My preference is to not run with that level of lethality. Even when I was running 1e back in the day, I preferred to avoid save or die monsters and effects (as best as I could, considering how many there were).

Hit most PCs with too many save or die checks that end in failure, and the players stop caring about their characters. It becomes about beating the dang game, not playing it, with the PCs reduced to tokens on a game board. I’d much rather see the players with well-developed characters that they’re attached to, and that I care about, rather than Rolf VI, preceded by Rolfs I – V, and no doubt to be followed by Rolf VII.
 

CydKnight

Explorer
I think a true "save or die" is better-suited for an end game encounter which the party knows is the end of the campaign or, perhaps the end of a campaign chapter. In that case they should realize this is a possibility going into the encounter and will likely come up with a strategy to counter it as @Charlaquin mentioned above.
 

Arbitrary save or dies are no good. i.e. "you are walking down the corridor, suddenly the hallway fills with a searing light, Con save or be incinerated!"

Telegraphed and as an obvious consequence save or die are fine (assuming their is an option not to attempt the 'thing'). i.e. "Before you is a moat filled with swirling mixtures of necrotic energy. To jump across is an athletics check, failure means you are going to fall into that morass that your investigate indicates will disintegrate you."

Save or suck? Well as long as it take multiple failures for it to really be a "game over" situation, that fine.
 

Umbran

Mod Squad
Staff member
Supporter
Save-or-die is fine if your players know that you intend to be working with that kind of arbitrary lethality, and are on board with it.
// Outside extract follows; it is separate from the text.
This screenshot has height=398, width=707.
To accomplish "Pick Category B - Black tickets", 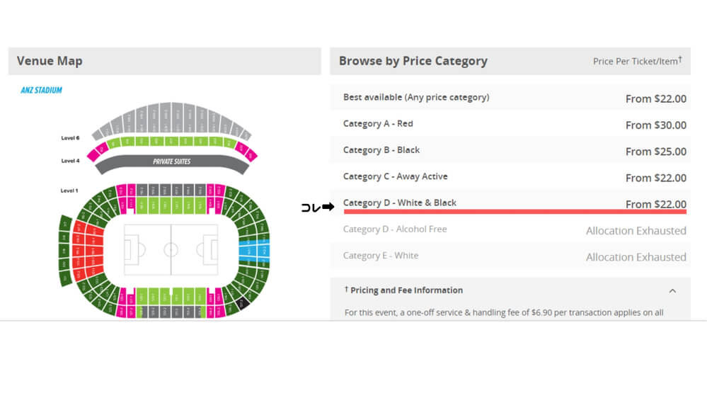I will pyautogui.click(x=381, y=150).
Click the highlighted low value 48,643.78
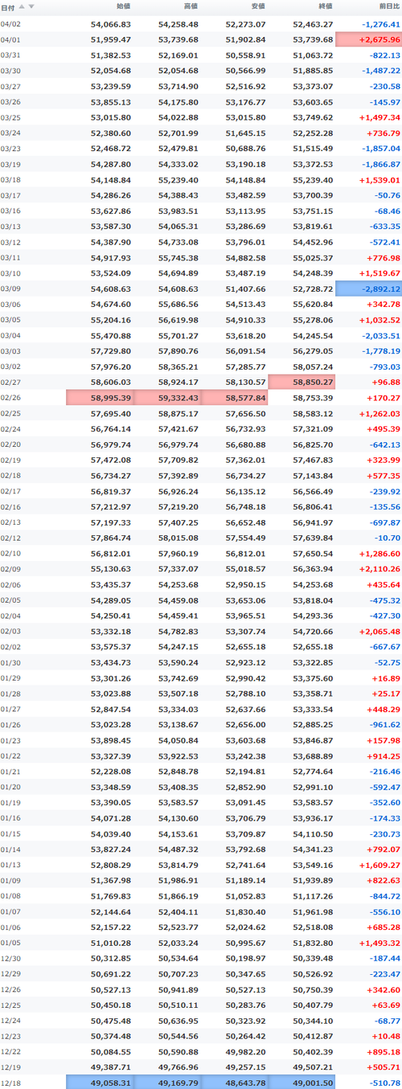Viewport: 402px width, 1089px height. click(x=235, y=1082)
I generally keep such things to very special occasions, and telegraph that it is a distinct possibility, if I use them at all for a given campaign.

One GM I know would make a special statement of session threat level, and presence of save-or-die effects was one of the things that got him to state a session was apt to be "extreme danger".
 

Save-or-die is fine, as long as it's in addition to normal precautions, and not in place of them.

If you can interact with a medusa and never be forced to roll, because you never take the risk of looking at her, then that's great. If she can force you to roll, by choosing to look at you, then that's not great.
 

It's part of the game, and applies to both sides.
So, I love it and hate it.

In 2e I played a high level bard who almost single-handedly ruined the DM's plans by disintegrating 3 of 7 liches...

Even worse are the "simply die - no save" spells... power words.
 

I haven’t used them outside of ToA, and even then I wasn’t a big fan. The players knew going into that dungeon there was a high possibility of instant death, so like others have said, it was telegraphed. Informing the players about the danger is good practice so they can make informed decisions.

If I am going to use a save or die mechanic, the payoff for the players has to be big. I always like giving the players a risk vs reward scenario.
 


5ekyu

Hero
In my game, I have up front stated that PCs will not die (or de facto killed) by dice alone. Part of that includes turning *all* save-or-ko and save-or-die or no-save-just-die into trios saves (like death saves - race to three) using contagion and petrification as the model.

So most of these inflict poisoned or restrained automatically and a race to three saves is begun.

So, you get a solid and impactful effect and then a drama "what can we do to shift things" instead of a die roll for all or nothing.

Much like how deaths saves vs dead at zero turn it into an immediate red alert, this turns a dice-and-done into tension-and-fun.

I had actually done this with DnD as far back as my last 3.5 game in like the mid-late-oughts, where zero meant down and down became dead from neglect or more damage. Loved the results then.